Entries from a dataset
--

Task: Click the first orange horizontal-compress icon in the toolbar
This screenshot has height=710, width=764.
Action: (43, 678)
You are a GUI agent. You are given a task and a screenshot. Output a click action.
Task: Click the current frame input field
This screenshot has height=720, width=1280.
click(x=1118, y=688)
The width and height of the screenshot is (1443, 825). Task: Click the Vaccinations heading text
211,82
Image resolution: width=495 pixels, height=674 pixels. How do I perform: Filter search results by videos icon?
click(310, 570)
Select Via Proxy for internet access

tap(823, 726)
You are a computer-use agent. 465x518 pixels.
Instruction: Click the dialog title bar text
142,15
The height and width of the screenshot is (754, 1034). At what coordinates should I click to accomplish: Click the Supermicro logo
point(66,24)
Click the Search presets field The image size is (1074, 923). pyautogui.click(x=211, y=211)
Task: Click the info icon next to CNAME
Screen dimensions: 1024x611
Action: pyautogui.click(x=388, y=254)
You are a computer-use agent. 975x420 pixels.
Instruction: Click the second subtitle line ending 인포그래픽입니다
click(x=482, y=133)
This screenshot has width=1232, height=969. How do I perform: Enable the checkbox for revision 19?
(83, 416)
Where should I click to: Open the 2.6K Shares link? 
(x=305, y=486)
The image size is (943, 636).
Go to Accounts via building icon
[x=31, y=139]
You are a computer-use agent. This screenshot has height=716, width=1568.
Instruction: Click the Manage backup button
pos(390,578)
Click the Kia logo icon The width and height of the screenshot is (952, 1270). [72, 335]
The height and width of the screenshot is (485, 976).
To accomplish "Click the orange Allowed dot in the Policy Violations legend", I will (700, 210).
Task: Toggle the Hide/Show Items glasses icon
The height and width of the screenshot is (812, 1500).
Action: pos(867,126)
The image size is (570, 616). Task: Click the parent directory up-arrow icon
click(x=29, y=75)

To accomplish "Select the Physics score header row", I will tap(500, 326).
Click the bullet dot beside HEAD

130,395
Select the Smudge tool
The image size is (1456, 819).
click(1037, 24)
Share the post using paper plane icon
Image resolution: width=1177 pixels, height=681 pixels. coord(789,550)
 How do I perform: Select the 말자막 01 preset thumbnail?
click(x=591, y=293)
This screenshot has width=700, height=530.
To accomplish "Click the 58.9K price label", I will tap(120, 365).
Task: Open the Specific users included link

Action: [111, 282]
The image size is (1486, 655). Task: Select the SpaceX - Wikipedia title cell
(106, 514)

--

**Work to do**
Reproduce every line of the listing above without any changes.

**Response to the task**
Task: Click the first orange horizontal-compress icon in the toolbar
This screenshot has height=710, width=764.
Action: (43, 678)
You are a GUI agent. You are given a task and a screenshot. Output a click action.
Task: Click the current frame input field
This screenshot has height=720, width=1280.
click(x=1118, y=688)
The width and height of the screenshot is (1443, 825). Task: Click the Vaccinations heading text
211,82
Image resolution: width=495 pixels, height=674 pixels. How do I perform: Filter search results by videos icon?
click(310, 570)
Select Via Proxy for internet access

tap(823, 726)
You are a computer-use agent. 465x518 pixels.
Instruction: Click the dialog title bar text
142,15
The height and width of the screenshot is (754, 1034). At what coordinates should I click to accomplish: Click the Supermicro logo
point(66,24)
Click the Search presets field The image size is (1074, 923). pyautogui.click(x=211, y=211)
Task: Click the info icon next to CNAME
Screen dimensions: 1024x611
Action: pyautogui.click(x=388, y=254)
You are a computer-use agent. 975x420 pixels.
Instruction: Click the second subtitle line ending 인포그래픽입니다
click(x=482, y=133)
This screenshot has width=1232, height=969. How do I perform: Enable the checkbox for revision 19?
(83, 416)
Where should I click to: Open the 2.6K Shares link? 
(x=305, y=486)
The image size is (943, 636).
Go to Accounts via building icon
[x=31, y=139]
You are a computer-use agent. This screenshot has height=716, width=1568.
Instruction: Click the Manage backup button
pos(390,578)
Click the Kia logo icon The width and height of the screenshot is (952, 1270). [72, 335]
The height and width of the screenshot is (485, 976).
To accomplish "Click the orange Allowed dot in the Policy Violations legend", I will (700, 210).
Task: Toggle the Hide/Show Items glasses icon
The height and width of the screenshot is (812, 1500).
Action: pos(867,126)
The image size is (570, 616). Task: Click the parent directory up-arrow icon
click(x=29, y=75)

To accomplish "Select the Physics score header row", I will tap(500, 326).
Click the bullet dot beside HEAD

130,395
Select the Smudge tool
The image size is (1456, 819).
click(1037, 24)
Share the post using paper plane icon
Image resolution: width=1177 pixels, height=681 pixels. coord(789,550)
 How do I perform: Select the 말자막 01 preset thumbnail?
click(x=591, y=293)
This screenshot has width=700, height=530.
To accomplish "Click the 58.9K price label", I will tap(120, 365).
Task: Open the Specific users included link

Action: [111, 282]
The image size is (1486, 655). Task: Select the SpaceX - Wikipedia title cell
(106, 514)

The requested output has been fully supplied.